[Reading passage]:
Why games are not art - gregpurtell
http://venturebeat.com/2012/04/29/games-are-not-art/

======
msabalau
Personally, I find helpful Adam Sessler's distinction that video games may not
be art, but they are certainly culture.

Of course, the word "art" means some many different and contridictory things
to so many different people (and often to the same person) that I'm not
certain it's very useful to have a "is it art or not" conversation with
someone unless they define what they mean by art in the first place.

That being said, the way this author goes to MOMA, and then grunts a disgusted
"art is bullshit" like he was some character from a 1920s novel is fairly
lame. Modern art has been around longer than any of us has, and six year old
kids at the Tate Modern are capable of "getting" much of it on certain levels.
One can appreciate that something may not be to a person's taste, but boastful
willing ignorance is bad form.

[Available data]:

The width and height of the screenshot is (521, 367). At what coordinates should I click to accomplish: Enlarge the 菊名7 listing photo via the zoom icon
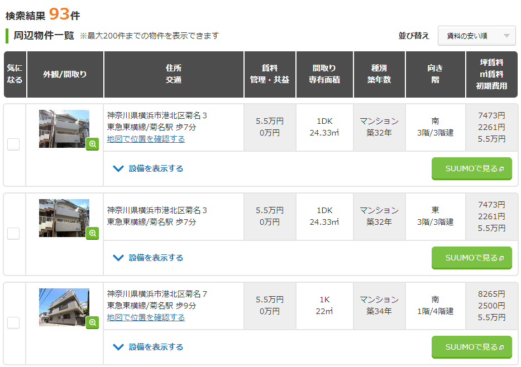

[Directives]:
[1] According to the forum thread on whether video games are art, whose distinction does the commenter find helpful, and what is that distinction?
[2] Extend the forum thread on whether video games are art, beginning after its final sentence.

[Exercise answers]:
[1] Adam Sessler's distinction that video games may not be art, but they are certainly culture.

[2]
------
bunderbunder
The very phrasing of the question betrays the author's weak understanding of
the subject. _Of course_ games aren't art. Games are a medium.

And like any modern medium, it can be used to make art such as the game We the
Giants, or the film Un Chien Andalou. It can also be used to make things that
some might not consider to be purely art but that at least indisputably
contain a lot of art, such as most any RPG or Hollywood movie. And of course
there's also your straight-up entertainment - a sports game or a sports
broadcast.